Return all the entries. Match them word for word.

***** Information provided

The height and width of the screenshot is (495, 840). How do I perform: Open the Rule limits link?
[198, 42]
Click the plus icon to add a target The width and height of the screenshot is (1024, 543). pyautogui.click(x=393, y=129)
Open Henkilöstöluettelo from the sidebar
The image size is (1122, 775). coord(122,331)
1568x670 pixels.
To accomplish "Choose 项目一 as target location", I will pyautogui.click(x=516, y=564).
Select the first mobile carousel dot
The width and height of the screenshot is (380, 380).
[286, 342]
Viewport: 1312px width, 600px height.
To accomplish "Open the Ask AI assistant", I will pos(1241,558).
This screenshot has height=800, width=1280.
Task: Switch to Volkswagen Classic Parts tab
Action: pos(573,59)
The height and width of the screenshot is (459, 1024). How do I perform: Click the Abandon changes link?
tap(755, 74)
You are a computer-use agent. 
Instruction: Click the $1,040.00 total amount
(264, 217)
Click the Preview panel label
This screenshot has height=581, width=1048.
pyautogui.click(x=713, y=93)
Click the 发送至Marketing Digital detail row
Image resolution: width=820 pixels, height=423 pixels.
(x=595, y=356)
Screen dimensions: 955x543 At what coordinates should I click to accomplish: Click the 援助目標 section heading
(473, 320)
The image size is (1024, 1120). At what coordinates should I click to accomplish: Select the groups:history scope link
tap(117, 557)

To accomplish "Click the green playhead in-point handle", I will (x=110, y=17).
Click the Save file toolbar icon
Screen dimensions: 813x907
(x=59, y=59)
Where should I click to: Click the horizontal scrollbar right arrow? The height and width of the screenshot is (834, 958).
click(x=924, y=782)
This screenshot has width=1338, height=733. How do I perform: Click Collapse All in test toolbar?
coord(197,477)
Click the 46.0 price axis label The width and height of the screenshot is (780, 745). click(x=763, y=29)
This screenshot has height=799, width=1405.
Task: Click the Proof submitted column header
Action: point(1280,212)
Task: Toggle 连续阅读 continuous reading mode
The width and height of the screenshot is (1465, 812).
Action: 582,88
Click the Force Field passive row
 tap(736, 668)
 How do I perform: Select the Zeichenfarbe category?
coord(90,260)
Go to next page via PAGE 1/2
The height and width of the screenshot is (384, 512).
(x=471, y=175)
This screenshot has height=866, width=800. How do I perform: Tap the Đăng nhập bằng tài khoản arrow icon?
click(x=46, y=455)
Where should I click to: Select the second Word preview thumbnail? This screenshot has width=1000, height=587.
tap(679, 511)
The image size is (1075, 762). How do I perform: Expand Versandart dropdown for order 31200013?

**********

◆ Response to this task:
The height and width of the screenshot is (495, 840). How do I perform: Open the Rule limits link?
[198, 42]
Click the plus icon to add a target The width and height of the screenshot is (1024, 543). pyautogui.click(x=393, y=129)
Open Henkilöstöluettelo from the sidebar
The image size is (1122, 775). coord(122,331)
1568x670 pixels.
To accomplish "Choose 项目一 as target location", I will pyautogui.click(x=516, y=564).
Select the first mobile carousel dot
The width and height of the screenshot is (380, 380).
[286, 342]
Viewport: 1312px width, 600px height.
To accomplish "Open the Ask AI assistant", I will pos(1241,558).
This screenshot has height=800, width=1280.
Task: Switch to Volkswagen Classic Parts tab
Action: pos(573,59)
The height and width of the screenshot is (459, 1024). How do I perform: Click the Abandon changes link?
tap(755, 74)
You are a computer-use agent. 
Instruction: Click the $1,040.00 total amount
(264, 217)
Click the Preview panel label
This screenshot has height=581, width=1048.
pyautogui.click(x=713, y=93)
Click the 发送至Marketing Digital detail row
Image resolution: width=820 pixels, height=423 pixels.
(x=595, y=356)
Screen dimensions: 955x543 At what coordinates should I click to accomplish: Click the 援助目標 section heading
(473, 320)
The image size is (1024, 1120). At what coordinates should I click to accomplish: Select the groups:history scope link
tap(117, 557)

To accomplish "Click the green playhead in-point handle", I will (x=110, y=17).
Click the Save file toolbar icon
Screen dimensions: 813x907
(x=59, y=59)
Where should I click to: Click the horizontal scrollbar right arrow? The height and width of the screenshot is (834, 958).
click(x=924, y=782)
This screenshot has width=1338, height=733. How do I perform: Click Collapse All in test toolbar?
coord(197,477)
Click the 46.0 price axis label The width and height of the screenshot is (780, 745). click(x=763, y=29)
This screenshot has height=799, width=1405.
Task: Click the Proof submitted column header
Action: point(1280,212)
Task: Toggle 连续阅读 continuous reading mode
The width and height of the screenshot is (1465, 812).
Action: 582,88
Click the Force Field passive row
 tap(736, 668)
 How do I perform: Select the Zeichenfarbe category?
coord(90,260)
Go to next page via PAGE 1/2
The height and width of the screenshot is (384, 512).
(x=471, y=175)
This screenshot has height=866, width=800. How do I perform: Tap the Đăng nhập bằng tài khoản arrow icon?
click(x=46, y=455)
Where should I click to: Select the second Word preview thumbnail? This screenshot has width=1000, height=587.
tap(679, 511)
The image size is (1075, 762). How do I perform: Expand Versandart dropdown for order 31200013?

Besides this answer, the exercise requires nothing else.